§ **WHAT THIS TASK INVOLVES**
All entries below are to be copied precisely as they appear.

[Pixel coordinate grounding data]
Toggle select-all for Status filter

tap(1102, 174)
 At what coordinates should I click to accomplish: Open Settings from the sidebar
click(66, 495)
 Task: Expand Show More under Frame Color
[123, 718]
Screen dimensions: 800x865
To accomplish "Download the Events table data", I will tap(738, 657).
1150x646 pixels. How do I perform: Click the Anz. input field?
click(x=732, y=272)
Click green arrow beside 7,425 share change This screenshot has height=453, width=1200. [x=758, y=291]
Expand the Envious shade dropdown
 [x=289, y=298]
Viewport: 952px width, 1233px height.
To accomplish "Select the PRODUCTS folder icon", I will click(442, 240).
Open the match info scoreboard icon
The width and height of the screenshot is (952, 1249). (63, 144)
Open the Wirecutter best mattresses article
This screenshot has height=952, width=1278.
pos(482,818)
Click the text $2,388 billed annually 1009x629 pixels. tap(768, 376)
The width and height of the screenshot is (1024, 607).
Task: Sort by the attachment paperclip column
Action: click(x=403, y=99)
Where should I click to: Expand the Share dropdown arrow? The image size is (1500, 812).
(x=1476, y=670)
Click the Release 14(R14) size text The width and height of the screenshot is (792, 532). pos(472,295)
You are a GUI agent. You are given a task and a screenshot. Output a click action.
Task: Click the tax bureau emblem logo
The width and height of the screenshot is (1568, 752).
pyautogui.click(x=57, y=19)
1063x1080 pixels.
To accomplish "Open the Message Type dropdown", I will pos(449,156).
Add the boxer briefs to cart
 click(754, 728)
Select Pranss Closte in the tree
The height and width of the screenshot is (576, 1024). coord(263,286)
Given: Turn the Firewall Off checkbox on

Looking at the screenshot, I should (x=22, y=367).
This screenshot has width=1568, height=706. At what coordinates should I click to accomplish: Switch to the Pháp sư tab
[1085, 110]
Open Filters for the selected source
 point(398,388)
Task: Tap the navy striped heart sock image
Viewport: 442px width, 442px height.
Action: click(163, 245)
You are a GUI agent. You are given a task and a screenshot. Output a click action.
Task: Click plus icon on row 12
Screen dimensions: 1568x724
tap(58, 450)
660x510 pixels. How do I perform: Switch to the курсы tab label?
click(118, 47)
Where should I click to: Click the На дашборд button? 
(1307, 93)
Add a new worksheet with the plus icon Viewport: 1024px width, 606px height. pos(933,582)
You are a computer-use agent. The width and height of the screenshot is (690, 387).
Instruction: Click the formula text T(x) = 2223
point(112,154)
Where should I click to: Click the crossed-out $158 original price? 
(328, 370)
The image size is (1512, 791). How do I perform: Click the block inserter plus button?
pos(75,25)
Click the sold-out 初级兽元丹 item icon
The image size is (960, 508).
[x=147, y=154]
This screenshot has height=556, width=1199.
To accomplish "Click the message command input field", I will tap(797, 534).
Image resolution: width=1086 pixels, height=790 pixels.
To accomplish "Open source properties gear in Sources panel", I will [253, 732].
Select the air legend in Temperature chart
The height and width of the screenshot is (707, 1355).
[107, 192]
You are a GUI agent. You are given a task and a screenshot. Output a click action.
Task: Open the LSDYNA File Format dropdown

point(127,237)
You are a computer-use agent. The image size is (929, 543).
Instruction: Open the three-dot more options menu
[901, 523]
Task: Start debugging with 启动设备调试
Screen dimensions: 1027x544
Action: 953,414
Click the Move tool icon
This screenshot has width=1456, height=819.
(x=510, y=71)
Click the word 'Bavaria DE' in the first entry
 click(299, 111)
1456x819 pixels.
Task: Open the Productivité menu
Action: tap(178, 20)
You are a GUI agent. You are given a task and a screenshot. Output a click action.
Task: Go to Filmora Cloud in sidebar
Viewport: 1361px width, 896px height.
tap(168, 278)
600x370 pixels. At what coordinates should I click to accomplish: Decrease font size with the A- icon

§ **RESPONSE BELOW**
Toggle select-all for Status filter

tap(1102, 174)
 At what coordinates should I click to accomplish: Open Settings from the sidebar
click(66, 495)
 Task: Expand Show More under Frame Color
[123, 718]
Screen dimensions: 800x865
To accomplish "Download the Events table data", I will tap(738, 657).
1150x646 pixels. How do I perform: Click the Anz. input field?
click(x=732, y=272)
Click green arrow beside 7,425 share change This screenshot has height=453, width=1200. [x=758, y=291]
Expand the Envious shade dropdown
 [x=289, y=298]
Viewport: 952px width, 1233px height.
To accomplish "Select the PRODUCTS folder icon", I will click(442, 240).
Open the match info scoreboard icon
The width and height of the screenshot is (952, 1249). (63, 144)
Open the Wirecutter best mattresses article
This screenshot has height=952, width=1278.
pos(482,818)
Click the text $2,388 billed annually 1009x629 pixels. tap(768, 376)
The width and height of the screenshot is (1024, 607).
Task: Sort by the attachment paperclip column
Action: click(x=403, y=99)
Where should I click to: Expand the Share dropdown arrow? The image size is (1500, 812).
(x=1476, y=670)
Click the Release 14(R14) size text The width and height of the screenshot is (792, 532). pos(472,295)
You are a GUI agent. You are given a task and a screenshot. Output a click action.
Task: Click the tax bureau emblem logo
The width and height of the screenshot is (1568, 752).
pyautogui.click(x=57, y=19)
1063x1080 pixels.
To accomplish "Open the Message Type dropdown", I will pos(449,156).
Add the boxer briefs to cart
 click(754, 728)
Select Pranss Closte in the tree
The height and width of the screenshot is (576, 1024). coord(263,286)
Given: Turn the Firewall Off checkbox on

Looking at the screenshot, I should (x=22, y=367).
This screenshot has width=1568, height=706. At what coordinates should I click to accomplish: Switch to the Pháp sư tab
[1085, 110]
Open Filters for the selected source
 point(398,388)
Task: Tap the navy striped heart sock image
Viewport: 442px width, 442px height.
Action: click(163, 245)
You are a GUI agent. You are given a task and a screenshot. Output a click action.
Task: Click plus icon on row 12
Screen dimensions: 1568x724
tap(58, 450)
660x510 pixels. How do I perform: Switch to the курсы tab label?
click(118, 47)
Where should I click to: Click the На дашборд button? 
(1307, 93)
Add a new worksheet with the plus icon Viewport: 1024px width, 606px height. pos(933,582)
You are a computer-use agent. The width and height of the screenshot is (690, 387).
Instruction: Click the formula text T(x) = 2223
point(112,154)
Where should I click to: Click the crossed-out $158 original price? 
(328, 370)
The image size is (1512, 791). How do I perform: Click the block inserter plus button?
pos(75,25)
Click the sold-out 初级兽元丹 item icon
The image size is (960, 508).
[x=147, y=154]
This screenshot has height=556, width=1199.
To accomplish "Click the message command input field", I will tap(797, 534).
Image resolution: width=1086 pixels, height=790 pixels.
To accomplish "Open source properties gear in Sources panel", I will [253, 732].
Select the air legend in Temperature chart
The height and width of the screenshot is (707, 1355).
[107, 192]
You are a GUI agent. You are given a task and a screenshot. Output a click action.
Task: Open the LSDYNA File Format dropdown

point(127,237)
You are a computer-use agent. The image size is (929, 543).
Instruction: Open the three-dot more options menu
[901, 523]
Task: Start debugging with 启动设备调试
Screen dimensions: 1027x544
Action: 953,414
Click the Move tool icon
This screenshot has width=1456, height=819.
(x=510, y=71)
Click the word 'Bavaria DE' in the first entry
 click(299, 111)
1456x819 pixels.
Task: Open the Productivité menu
Action: tap(178, 20)
You are a GUI agent. You are given a task and a screenshot. Output a click action.
Task: Go to Filmora Cloud in sidebar
Viewport: 1361px width, 896px height.
tap(168, 278)
600x370 pixels. At what coordinates should I click to accomplish: Decrease font size with the A- icon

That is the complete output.